5 NOVEMBER 2008
NO 1369
Training in Australia
The predominance of a community-based setting for practice has in turn influenced the type of youth work training that staff looked for and that was provided by training bodies. The first accredited training in Australia was provided by a YMCA college initially based in Sydney and which later moved to Melbourne. This college training was eventually taken over by what is now the Royal Melbourne Institute of Technology, one of the five Australian Universities currently providing youth-worker training.
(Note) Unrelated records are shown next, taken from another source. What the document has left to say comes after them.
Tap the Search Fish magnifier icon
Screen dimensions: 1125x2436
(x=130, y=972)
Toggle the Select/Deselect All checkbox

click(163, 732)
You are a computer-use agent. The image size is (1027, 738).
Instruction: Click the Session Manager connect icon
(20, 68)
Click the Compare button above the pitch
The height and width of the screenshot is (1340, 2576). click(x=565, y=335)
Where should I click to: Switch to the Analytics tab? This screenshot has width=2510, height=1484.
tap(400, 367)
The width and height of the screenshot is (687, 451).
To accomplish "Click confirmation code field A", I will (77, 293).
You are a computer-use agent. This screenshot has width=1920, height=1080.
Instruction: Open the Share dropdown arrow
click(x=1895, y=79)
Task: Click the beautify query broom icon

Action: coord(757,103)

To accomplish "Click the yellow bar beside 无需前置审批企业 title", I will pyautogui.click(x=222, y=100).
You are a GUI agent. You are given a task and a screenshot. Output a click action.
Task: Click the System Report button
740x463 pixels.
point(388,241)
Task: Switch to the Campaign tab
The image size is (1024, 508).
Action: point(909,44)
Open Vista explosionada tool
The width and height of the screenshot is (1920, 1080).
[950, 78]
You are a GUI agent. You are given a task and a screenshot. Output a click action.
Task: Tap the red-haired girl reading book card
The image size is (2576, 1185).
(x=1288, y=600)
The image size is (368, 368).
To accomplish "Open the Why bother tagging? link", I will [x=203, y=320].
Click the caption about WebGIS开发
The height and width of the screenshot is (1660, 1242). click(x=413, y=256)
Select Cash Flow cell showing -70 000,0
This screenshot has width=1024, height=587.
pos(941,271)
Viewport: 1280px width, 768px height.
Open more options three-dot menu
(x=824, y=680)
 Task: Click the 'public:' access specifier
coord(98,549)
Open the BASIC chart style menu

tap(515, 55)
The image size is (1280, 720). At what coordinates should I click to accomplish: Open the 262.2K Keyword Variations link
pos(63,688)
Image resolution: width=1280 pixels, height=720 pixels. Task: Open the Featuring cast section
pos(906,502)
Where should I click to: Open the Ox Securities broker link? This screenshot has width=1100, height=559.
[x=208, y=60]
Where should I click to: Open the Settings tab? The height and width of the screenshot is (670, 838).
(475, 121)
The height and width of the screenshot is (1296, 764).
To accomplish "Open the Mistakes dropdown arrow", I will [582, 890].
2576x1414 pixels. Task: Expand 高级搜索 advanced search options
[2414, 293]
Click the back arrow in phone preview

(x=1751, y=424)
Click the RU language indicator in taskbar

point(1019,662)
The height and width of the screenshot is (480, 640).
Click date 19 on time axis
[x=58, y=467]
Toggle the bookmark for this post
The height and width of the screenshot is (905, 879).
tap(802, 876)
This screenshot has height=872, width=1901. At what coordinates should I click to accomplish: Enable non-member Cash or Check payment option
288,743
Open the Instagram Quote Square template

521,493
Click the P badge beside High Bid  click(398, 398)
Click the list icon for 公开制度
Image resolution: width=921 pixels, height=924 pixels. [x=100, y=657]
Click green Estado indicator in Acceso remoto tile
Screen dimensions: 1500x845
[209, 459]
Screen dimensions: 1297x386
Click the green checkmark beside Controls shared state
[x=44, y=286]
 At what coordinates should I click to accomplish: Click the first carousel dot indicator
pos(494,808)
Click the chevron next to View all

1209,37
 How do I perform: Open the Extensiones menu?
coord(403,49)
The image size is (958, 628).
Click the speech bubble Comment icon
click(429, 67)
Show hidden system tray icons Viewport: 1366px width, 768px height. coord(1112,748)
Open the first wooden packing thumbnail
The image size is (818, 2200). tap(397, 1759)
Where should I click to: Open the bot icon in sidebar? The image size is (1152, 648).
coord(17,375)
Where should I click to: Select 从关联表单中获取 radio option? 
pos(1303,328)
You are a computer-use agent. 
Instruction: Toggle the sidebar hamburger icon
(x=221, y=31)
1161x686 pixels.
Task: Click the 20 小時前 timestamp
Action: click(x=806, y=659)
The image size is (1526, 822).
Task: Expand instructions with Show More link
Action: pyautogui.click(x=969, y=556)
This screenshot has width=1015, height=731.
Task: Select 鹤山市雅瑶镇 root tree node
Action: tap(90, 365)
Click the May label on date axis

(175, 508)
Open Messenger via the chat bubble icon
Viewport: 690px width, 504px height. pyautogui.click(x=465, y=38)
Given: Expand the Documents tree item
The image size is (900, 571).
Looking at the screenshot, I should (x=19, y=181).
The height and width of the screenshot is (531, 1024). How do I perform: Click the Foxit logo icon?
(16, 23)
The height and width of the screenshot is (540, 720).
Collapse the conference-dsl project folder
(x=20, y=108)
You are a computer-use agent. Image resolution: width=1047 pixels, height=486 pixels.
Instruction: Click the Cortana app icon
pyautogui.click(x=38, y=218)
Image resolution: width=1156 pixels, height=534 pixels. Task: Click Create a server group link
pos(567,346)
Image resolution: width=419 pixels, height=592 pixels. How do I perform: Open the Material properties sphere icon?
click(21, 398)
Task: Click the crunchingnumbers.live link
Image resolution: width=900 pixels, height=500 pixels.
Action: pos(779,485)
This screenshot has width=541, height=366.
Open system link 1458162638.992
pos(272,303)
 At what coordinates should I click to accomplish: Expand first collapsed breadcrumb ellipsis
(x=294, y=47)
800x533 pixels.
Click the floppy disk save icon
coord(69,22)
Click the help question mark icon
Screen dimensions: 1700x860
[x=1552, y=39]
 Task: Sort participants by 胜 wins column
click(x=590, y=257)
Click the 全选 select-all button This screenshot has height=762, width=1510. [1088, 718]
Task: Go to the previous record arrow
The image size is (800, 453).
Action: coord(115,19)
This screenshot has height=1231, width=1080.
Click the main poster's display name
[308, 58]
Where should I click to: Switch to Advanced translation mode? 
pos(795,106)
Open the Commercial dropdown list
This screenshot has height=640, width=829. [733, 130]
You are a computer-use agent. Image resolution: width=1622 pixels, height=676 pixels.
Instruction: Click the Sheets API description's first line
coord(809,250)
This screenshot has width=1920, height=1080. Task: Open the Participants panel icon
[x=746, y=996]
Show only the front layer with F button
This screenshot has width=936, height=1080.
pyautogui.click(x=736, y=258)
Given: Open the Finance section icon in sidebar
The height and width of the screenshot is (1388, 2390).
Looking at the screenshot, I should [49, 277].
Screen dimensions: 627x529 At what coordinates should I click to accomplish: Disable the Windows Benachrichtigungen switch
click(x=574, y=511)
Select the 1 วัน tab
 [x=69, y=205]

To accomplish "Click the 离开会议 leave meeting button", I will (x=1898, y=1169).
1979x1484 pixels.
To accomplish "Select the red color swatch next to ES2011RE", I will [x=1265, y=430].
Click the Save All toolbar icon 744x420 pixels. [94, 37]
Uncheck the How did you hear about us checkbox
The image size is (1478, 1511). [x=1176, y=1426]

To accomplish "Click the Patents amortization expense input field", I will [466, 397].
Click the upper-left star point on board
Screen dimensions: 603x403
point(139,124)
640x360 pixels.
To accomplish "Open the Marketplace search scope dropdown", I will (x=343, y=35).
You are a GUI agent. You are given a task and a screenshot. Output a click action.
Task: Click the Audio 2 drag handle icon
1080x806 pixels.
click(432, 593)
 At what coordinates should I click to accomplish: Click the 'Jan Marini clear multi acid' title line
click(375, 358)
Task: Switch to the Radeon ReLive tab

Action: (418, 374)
Thus, unlike Ontario and elsewhere in Canada, where the need for training initially came from workers in hospitals and children's institutions, formalized youth-work training in Australia first came about through a community-based organization, the YMCA. Because of this community orientation, the curriculum did not have a primary therapeutic focus.
Thus, the focus of youth-worker training in Australia is a combination of one-to-one, group, and community work-skills development; in-depth programming, and therapeutic and treatment skills development are less prominent than they are in Canadian courses. The small size of these nongovernment community-based settings has also had an impact on the type of course content presented in our university courses. Many of these largely government-funded services employ only two to five staff and are governed by voluntary, part-time boards, or management committees, as we call them. Thus, the paid staff in many Australian youth services necessarily have to learn a wider range of skills than do staff in the larger community-based organizations found more frequently in North America. These skills include a basic knowledge of finances, fund raising, public relations and media skills, submission writing and policy development, political analysis, and lobbying. In many instances, the workers have had to learn skills to "manage" their voluntary management committees. In the larger organizations, these skills often reside in the bodies of the specialist financial manager, the publicity person, or the fundraiser. So our student graduates often have to be jacks (or jills)-of-alltrades; they are specialized generalists, as is the case in the United Kingdom.
VAUGHAN BOWIE
Bowie, Vaughan. (2004). Youth-worker training:
Teaching and learning from an international perspective. Journal of
Child and Youth Care Work, 19. pp. 197.